* _What you should do_
Would you return exactly the lines from the top of the data below through the one containing "Terms of Use (54, 1313)", leaving out the pictures?

Records contained in a dataset
##############################

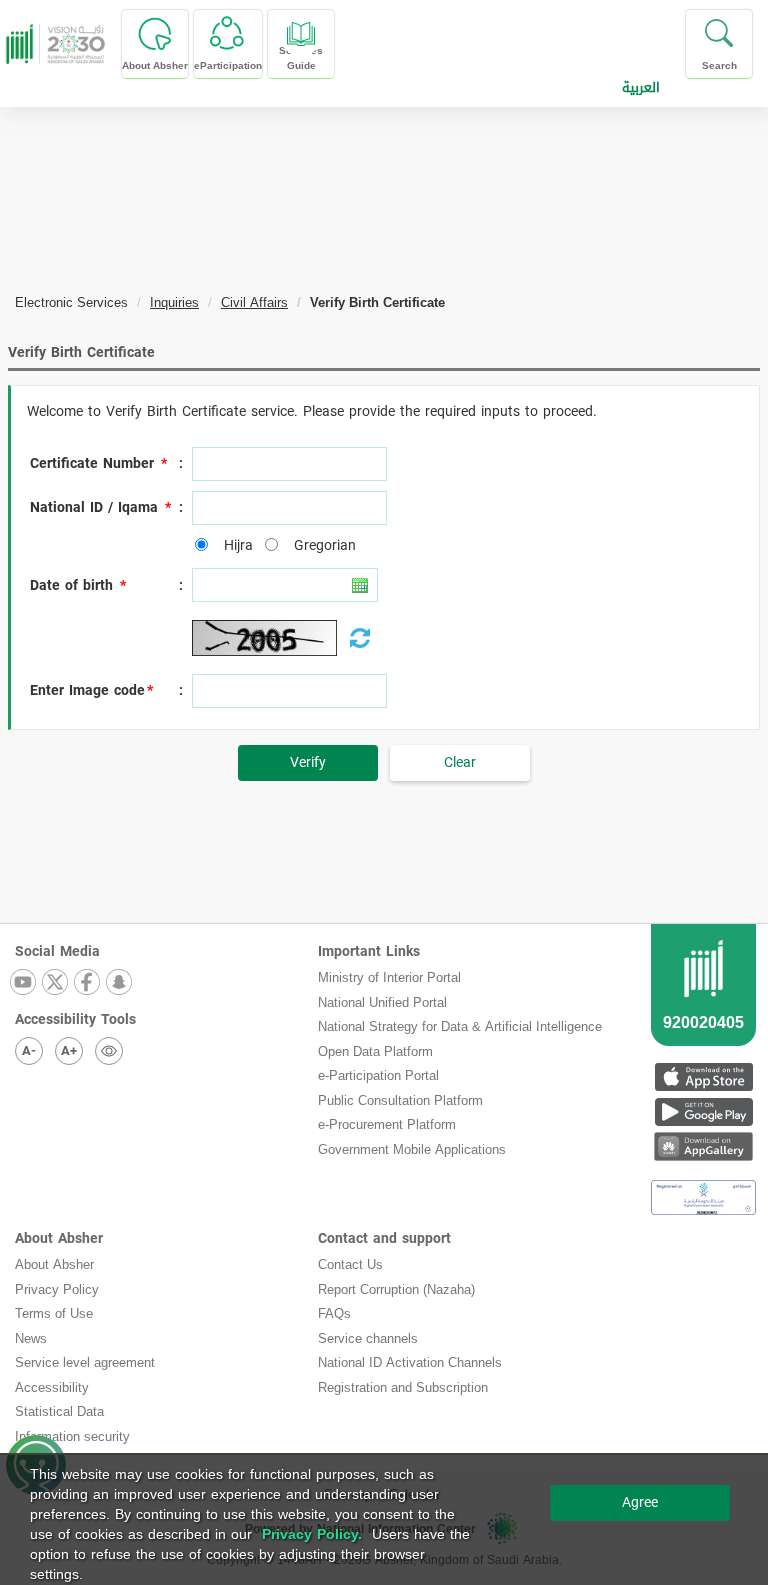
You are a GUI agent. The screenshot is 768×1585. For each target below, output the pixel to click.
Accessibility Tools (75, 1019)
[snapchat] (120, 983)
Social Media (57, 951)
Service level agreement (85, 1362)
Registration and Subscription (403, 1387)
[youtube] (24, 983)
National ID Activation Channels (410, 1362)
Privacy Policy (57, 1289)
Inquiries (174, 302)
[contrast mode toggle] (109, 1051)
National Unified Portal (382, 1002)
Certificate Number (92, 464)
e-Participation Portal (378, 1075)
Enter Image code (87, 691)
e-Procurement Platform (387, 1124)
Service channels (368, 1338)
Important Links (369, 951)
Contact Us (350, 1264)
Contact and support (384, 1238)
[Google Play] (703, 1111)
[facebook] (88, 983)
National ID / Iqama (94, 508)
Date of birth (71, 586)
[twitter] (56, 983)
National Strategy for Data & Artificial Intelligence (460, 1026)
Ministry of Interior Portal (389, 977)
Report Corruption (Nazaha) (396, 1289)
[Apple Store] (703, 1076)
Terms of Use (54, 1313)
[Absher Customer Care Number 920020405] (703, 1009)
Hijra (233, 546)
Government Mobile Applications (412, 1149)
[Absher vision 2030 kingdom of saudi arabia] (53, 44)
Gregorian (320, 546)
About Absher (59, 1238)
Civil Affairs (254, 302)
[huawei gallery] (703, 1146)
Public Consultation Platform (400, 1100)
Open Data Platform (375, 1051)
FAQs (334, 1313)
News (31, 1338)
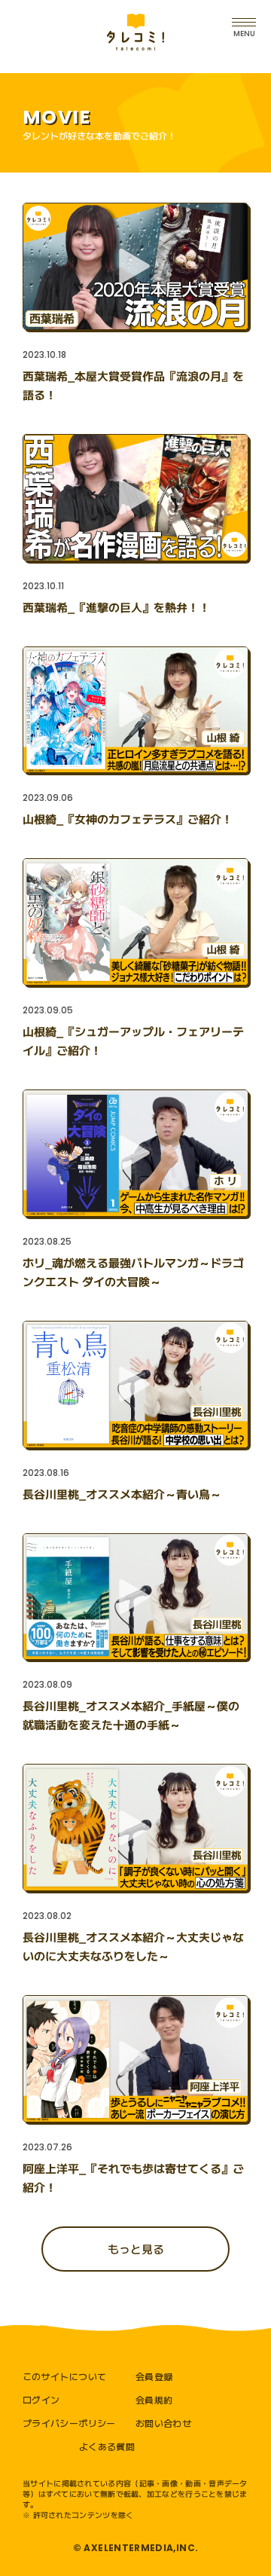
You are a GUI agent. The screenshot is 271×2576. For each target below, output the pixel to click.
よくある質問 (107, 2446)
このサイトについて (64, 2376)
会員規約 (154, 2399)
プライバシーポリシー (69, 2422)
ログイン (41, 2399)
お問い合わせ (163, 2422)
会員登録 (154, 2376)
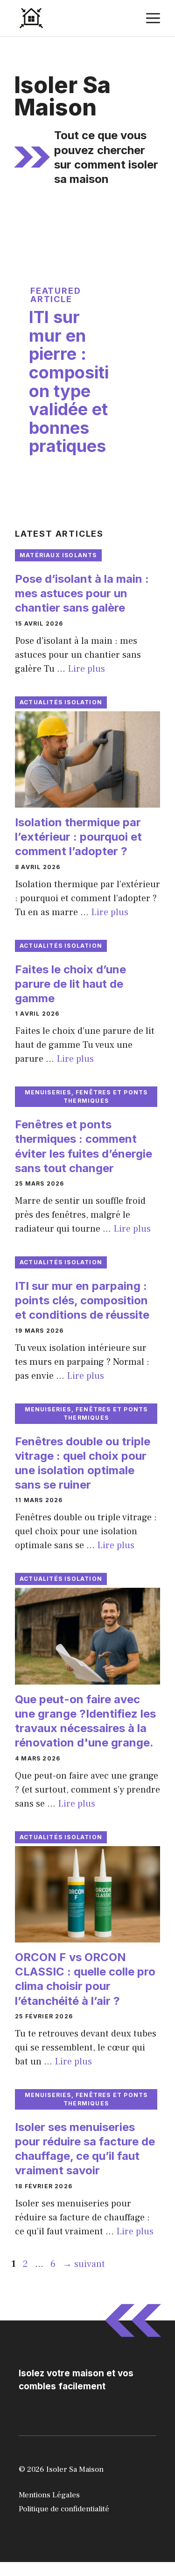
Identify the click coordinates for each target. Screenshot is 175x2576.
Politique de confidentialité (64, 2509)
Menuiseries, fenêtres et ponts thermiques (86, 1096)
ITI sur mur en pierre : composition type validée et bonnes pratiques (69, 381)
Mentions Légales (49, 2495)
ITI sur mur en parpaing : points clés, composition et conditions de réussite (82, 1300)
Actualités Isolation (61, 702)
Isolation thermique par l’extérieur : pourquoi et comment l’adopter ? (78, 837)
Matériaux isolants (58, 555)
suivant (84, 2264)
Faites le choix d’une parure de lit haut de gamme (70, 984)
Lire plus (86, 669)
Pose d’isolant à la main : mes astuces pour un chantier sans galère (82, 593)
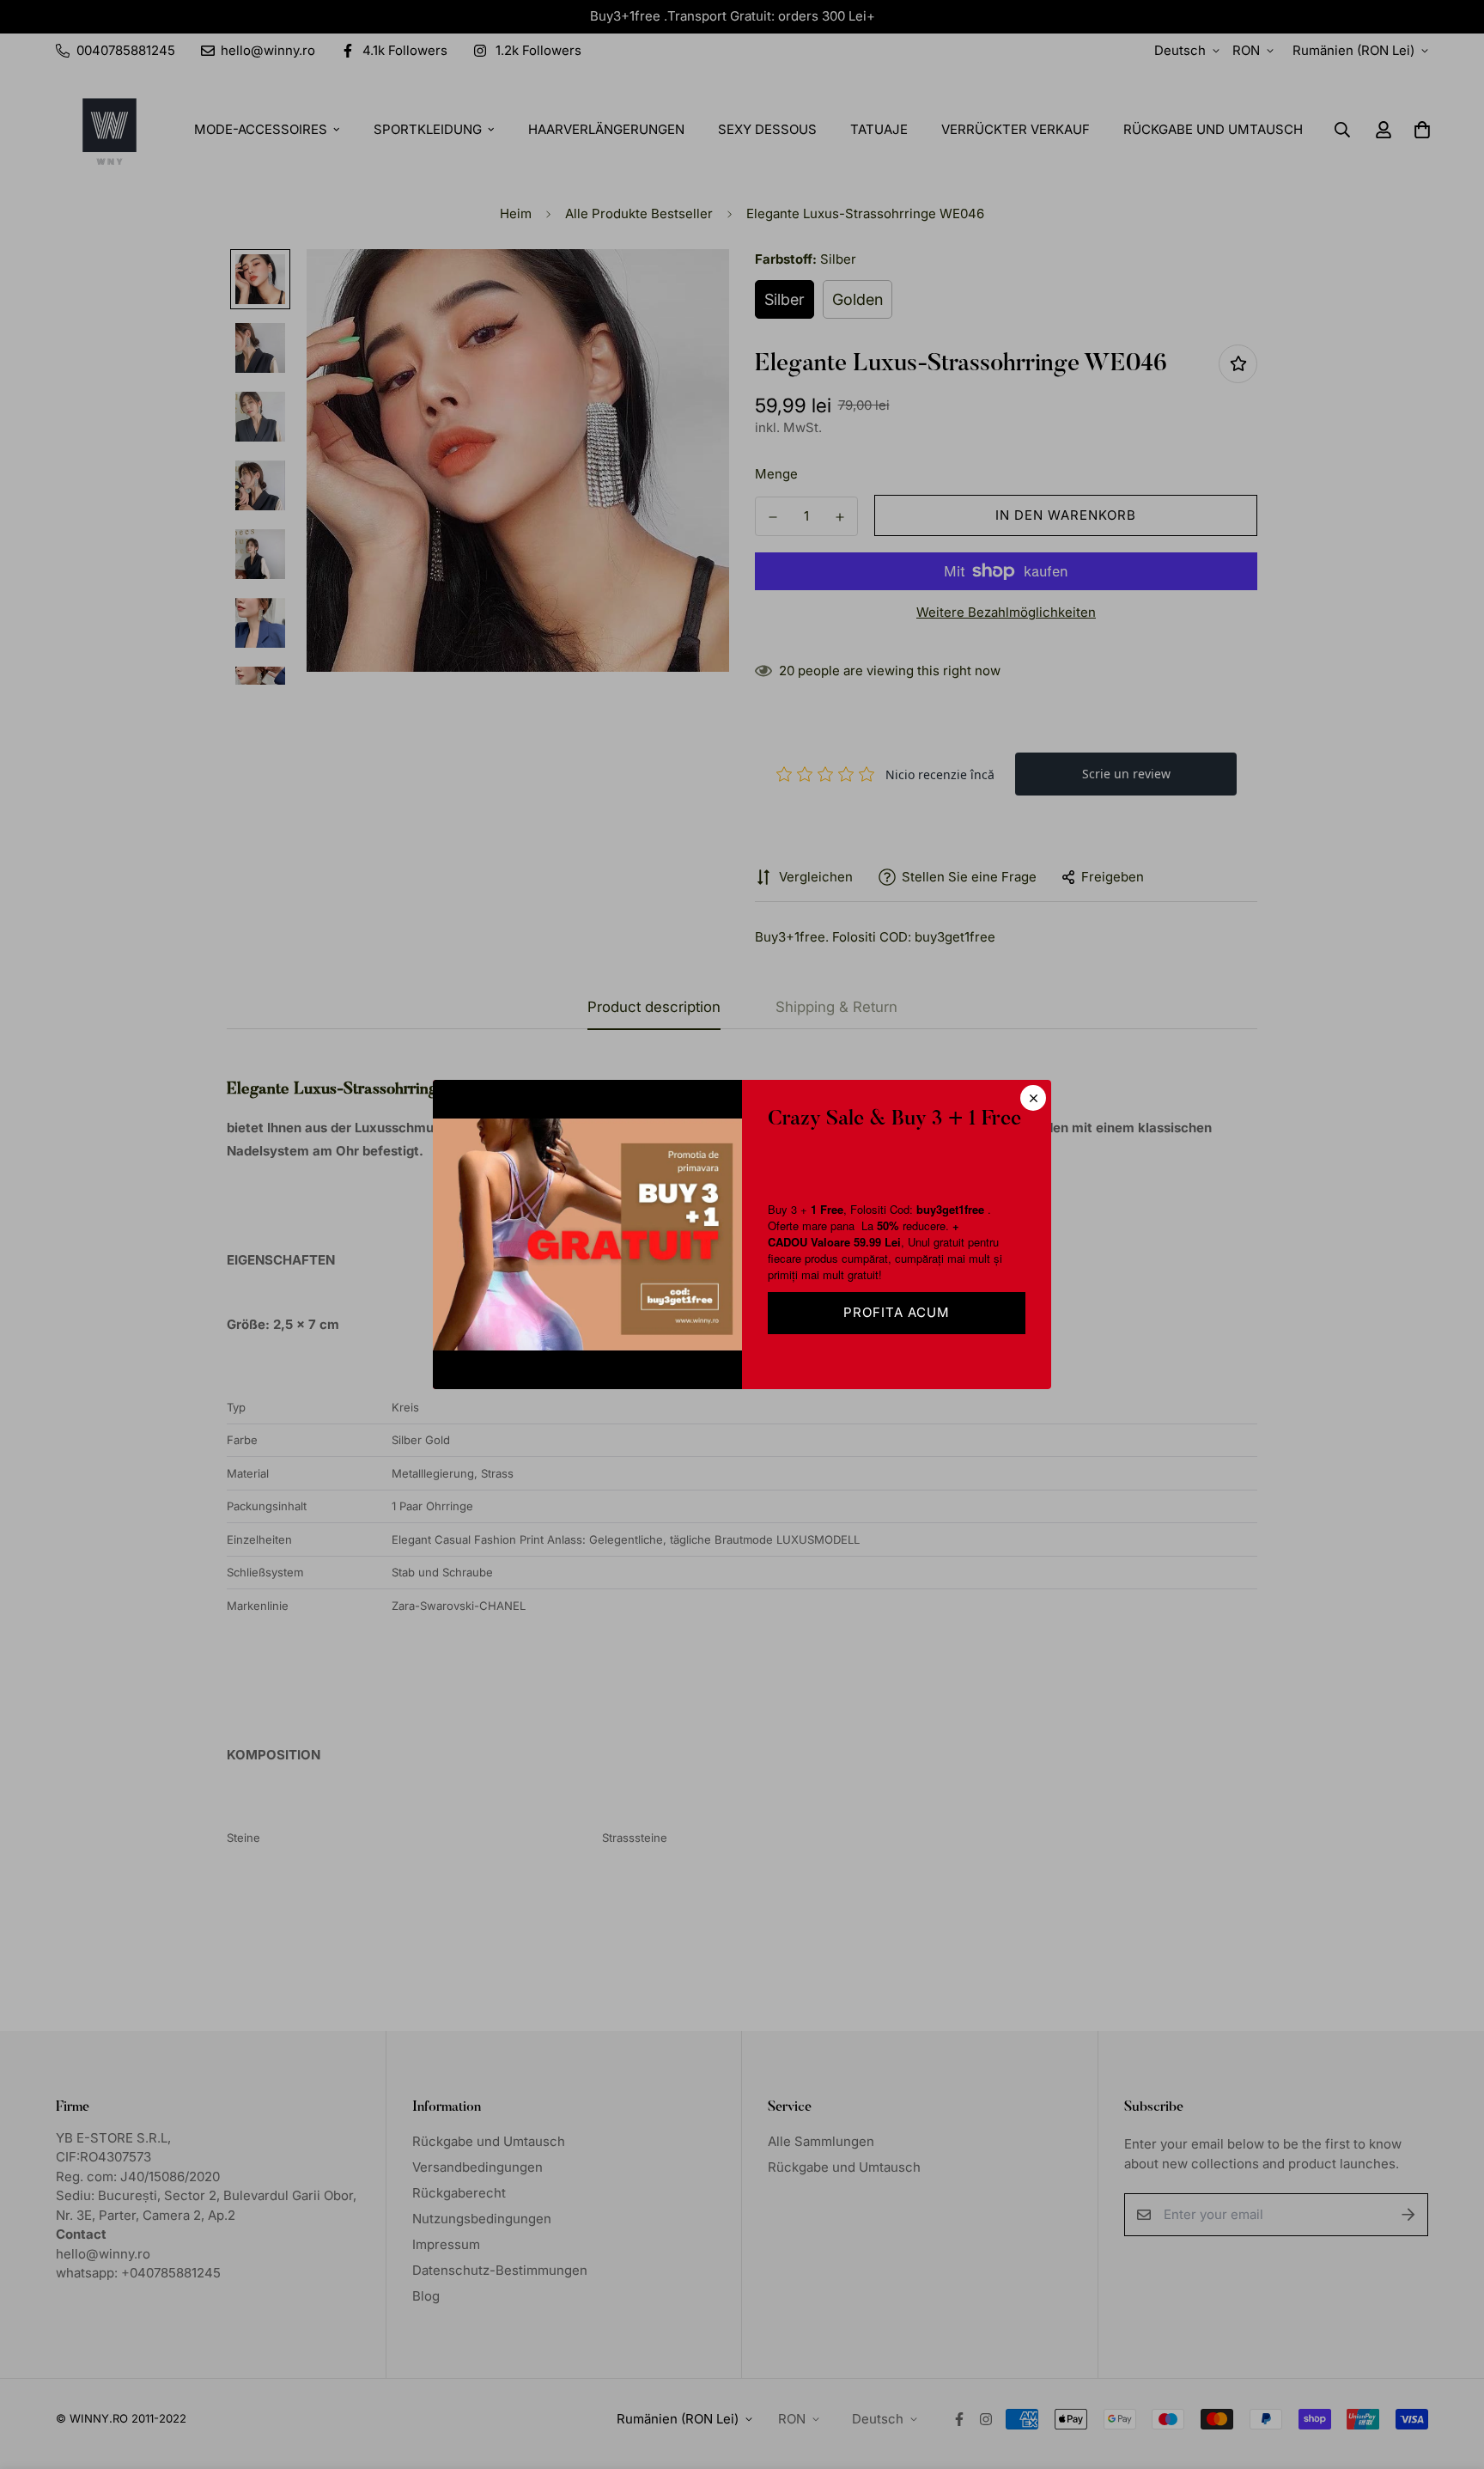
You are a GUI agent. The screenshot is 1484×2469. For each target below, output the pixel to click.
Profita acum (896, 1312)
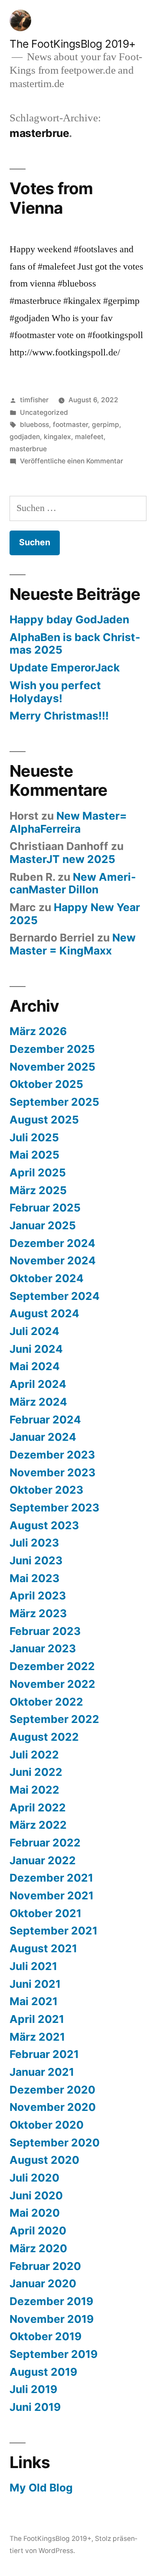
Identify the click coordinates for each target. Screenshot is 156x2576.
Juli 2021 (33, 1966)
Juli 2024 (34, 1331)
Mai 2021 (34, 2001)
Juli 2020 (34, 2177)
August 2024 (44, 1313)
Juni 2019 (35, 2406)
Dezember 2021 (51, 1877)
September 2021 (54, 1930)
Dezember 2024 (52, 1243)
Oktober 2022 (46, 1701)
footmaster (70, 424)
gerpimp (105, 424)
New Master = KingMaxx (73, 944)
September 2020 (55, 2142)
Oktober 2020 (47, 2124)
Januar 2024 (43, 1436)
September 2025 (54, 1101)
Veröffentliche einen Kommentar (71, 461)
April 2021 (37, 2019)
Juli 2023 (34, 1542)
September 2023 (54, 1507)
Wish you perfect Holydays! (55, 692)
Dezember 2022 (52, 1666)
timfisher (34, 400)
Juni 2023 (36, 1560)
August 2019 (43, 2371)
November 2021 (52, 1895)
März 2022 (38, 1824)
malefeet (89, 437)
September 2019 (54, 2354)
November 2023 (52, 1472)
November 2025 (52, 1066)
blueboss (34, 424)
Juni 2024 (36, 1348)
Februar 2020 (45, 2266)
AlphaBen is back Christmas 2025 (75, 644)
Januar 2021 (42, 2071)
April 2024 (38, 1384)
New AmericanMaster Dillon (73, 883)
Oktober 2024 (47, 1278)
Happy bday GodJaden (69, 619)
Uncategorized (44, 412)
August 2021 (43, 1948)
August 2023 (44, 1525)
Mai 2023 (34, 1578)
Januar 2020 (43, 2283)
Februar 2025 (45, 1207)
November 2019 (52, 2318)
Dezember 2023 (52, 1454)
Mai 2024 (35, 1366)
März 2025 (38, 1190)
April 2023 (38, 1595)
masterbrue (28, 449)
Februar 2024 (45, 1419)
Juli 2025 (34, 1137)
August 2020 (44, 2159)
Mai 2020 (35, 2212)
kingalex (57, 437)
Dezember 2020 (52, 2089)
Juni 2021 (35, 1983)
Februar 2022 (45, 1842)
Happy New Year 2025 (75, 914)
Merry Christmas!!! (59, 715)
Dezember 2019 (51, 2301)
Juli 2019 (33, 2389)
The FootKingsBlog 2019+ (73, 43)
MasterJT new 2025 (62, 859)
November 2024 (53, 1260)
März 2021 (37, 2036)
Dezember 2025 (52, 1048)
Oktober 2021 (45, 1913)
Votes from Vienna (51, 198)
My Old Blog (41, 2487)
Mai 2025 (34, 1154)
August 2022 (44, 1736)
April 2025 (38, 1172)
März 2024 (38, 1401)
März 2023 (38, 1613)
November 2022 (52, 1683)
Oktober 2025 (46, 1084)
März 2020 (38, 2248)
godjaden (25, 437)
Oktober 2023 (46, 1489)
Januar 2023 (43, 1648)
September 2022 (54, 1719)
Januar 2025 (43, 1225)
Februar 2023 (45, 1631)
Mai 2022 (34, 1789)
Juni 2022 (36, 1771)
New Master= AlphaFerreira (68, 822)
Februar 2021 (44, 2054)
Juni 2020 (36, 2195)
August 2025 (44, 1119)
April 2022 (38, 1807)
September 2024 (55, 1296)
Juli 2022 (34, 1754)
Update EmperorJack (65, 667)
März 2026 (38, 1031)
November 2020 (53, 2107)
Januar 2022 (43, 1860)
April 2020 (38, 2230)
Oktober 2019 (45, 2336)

##############################

* _Exercise result_
You are a GUI agent. The screenshot is 768×1585. For each target below, output the pixel to click.
Accessibility Tools (75, 1019)
[snapchat] (120, 983)
Social Media (57, 951)
Service level agreement (85, 1362)
Registration and Subscription (403, 1387)
[youtube] (24, 983)
National ID Activation Channels (410, 1362)
Privacy Policy (57, 1289)
Inquiries (174, 302)
[contrast mode toggle] (109, 1051)
National Unified Portal (382, 1002)
Certificate Number (92, 464)
e-Participation Portal (378, 1075)
Enter Image code (87, 691)
e-Procurement Platform (387, 1124)
Service channels (368, 1338)
Important Links (369, 951)
Contact Us (350, 1264)
Contact and support (384, 1238)
[Google Play] (703, 1111)
[facebook] (88, 983)
National ID / Iqama (94, 508)
Date of birth (71, 586)
[twitter] (56, 983)
National Strategy for Data & Artificial Intelligence (460, 1026)
Ministry of Interior Portal (389, 977)
Report Corruption (Nazaha) (396, 1289)
[Apple Store] (703, 1076)
Terms of Use (54, 1313)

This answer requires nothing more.